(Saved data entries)
◇ ◇ ◇ ◇
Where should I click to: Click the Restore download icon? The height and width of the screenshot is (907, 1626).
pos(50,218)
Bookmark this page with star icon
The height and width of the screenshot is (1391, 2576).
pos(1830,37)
◇ ◇ ◇ ◇
Your task is to output all of the data above word for word.

#### Output of the exercise
Where should I click to: Click the Restore download icon? The height and width of the screenshot is (907, 1626).
pos(50,218)
Bookmark this page with star icon
The height and width of the screenshot is (1391, 2576).
pos(1830,37)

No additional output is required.